Michal Kempny already promoted to top-four at Sunday's practice

After two games, it looks like Michal Kempny is already moving up in the lineup.

At Sunday’s practice, Kempny played on the team's second defensive pairing, lining up on the left of John Carlson. Previously, the Czech defenseman had been playing on the right of Brooks Orpik. The move to the left allows him to play on his natural side as he is a left-handed shot.

Here are the pairs from Sunday’s practice:

Dmitry Orlov – Matt Niskanen
Michal Kempny – John Carlson
Brooks Orpik – Christian Djoos
Jakub Jerabek – Madison Bowey

Acquired on Monday from the Chicago Blackhawks, Kempny has played in two games for the Capitals and has received glowing reviews thus far.

“He's a really good pro, that's what sticks out,” head coach Barry Trotz said. “He takes care of himself, he works at his game off the ice and with the guys, he has fit in very well.”
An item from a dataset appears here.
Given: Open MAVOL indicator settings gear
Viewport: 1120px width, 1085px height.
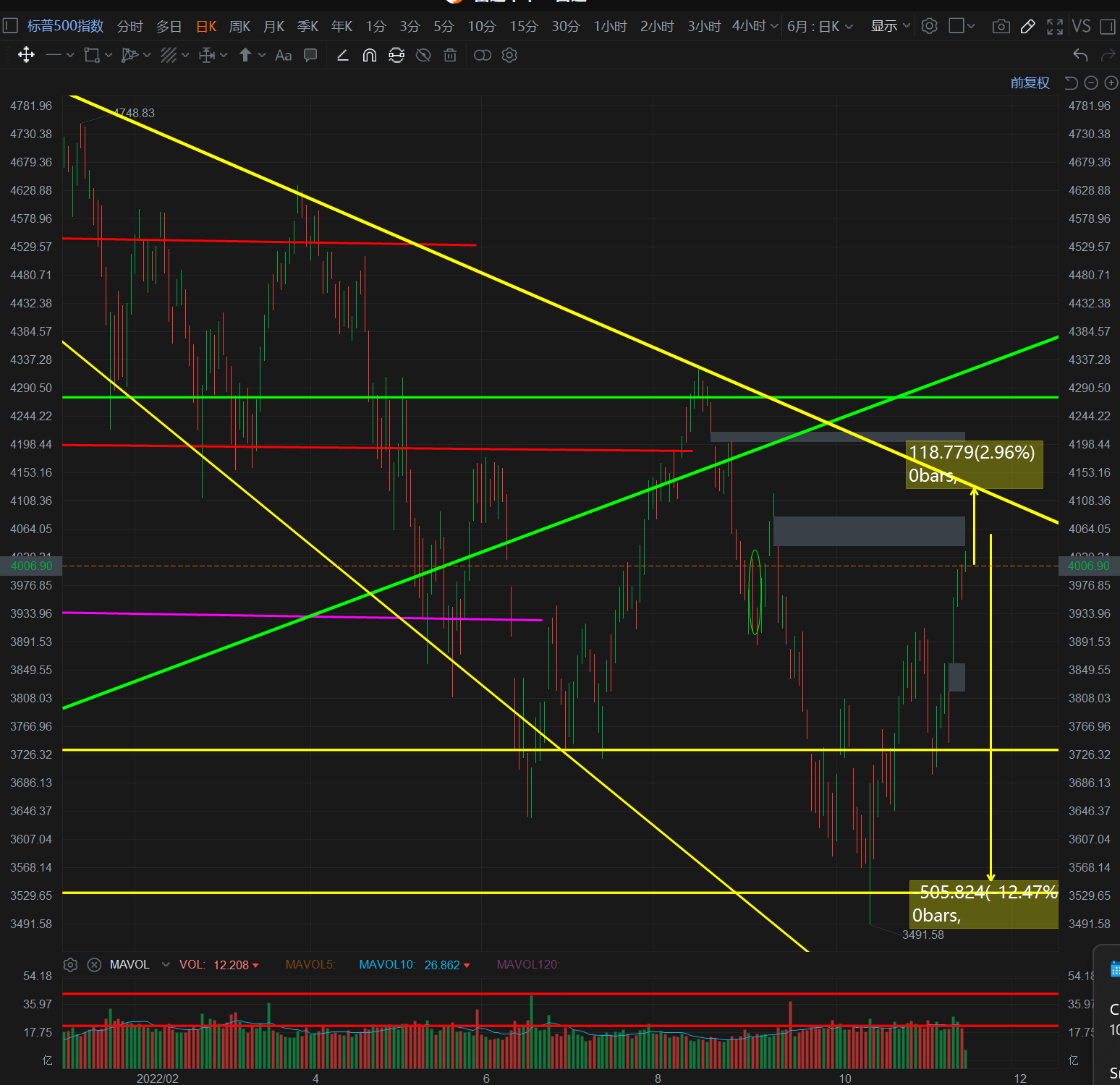Looking at the screenshot, I should tap(70, 965).
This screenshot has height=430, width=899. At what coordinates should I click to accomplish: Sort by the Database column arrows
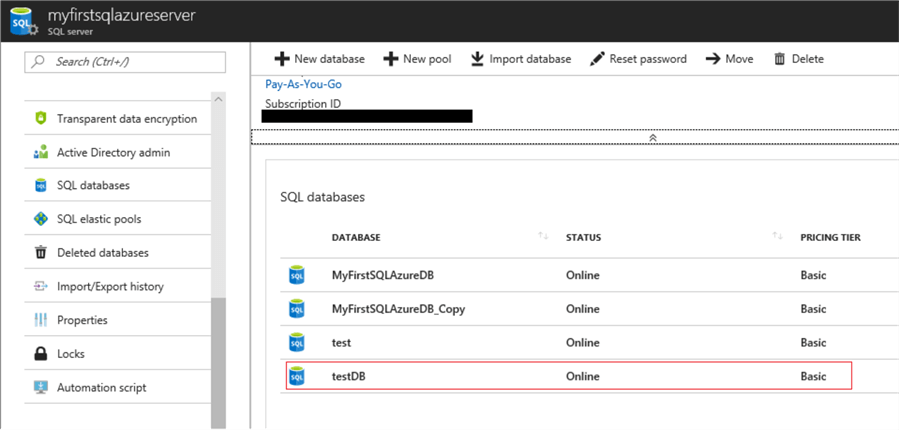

“I've gotten to play a little bit with [Kempny] the last couple games,” Brooks Orpik said. “I think he's a guy that, he moves pretty well and he moves the puck pretty well and likes to keep things pretty simple. He's very consistent and predictable so he's very easy to play with.”

When the Capitals first acquired Kempny, it seemed like the best fit for him would be alongside Carlson. It’s a natural fit with Kempny being a left-shot and Carlson a righty. It also bumps down Christian Djoos to a third-pair role which is preferable to having a rookie in the top-four come the playoffs.

Should Kempny play well with Carlson, that would likely solidify Washington’s top two pairs. The Orlov-Niskanen pair was not going to be changed and Carlson was going to be on the second pair. The only question was who would ultimately play with him in the postseason?

The third pair, however, remains a work in progress.

The Caps will have to wait at least another day for the debut of their second recent acquisition as Jakub Jerabek cannot yet play due to visa issues and will miss Monday's game, reports Isabelle Khurshudyan.

Considering the issues Washington has had on defense, they would not have brought in another defenseman just to be a healthy scratch. He will get his shot to earn a spot in the lineup.

With two new defensemen in tow, obviously the team will need to experiment over the next few days and weeks to find the right combinations.

“We're going to have to probably spend at least the next 10 to 12 games doing that and then we'll have to sort of settle in,” Trotz said. “With eight defenseman, you sort of want to see which guys you’re going to play and who to play as partners and sort of a little bit of ranking. If someone goes down, who's filling that extra role?”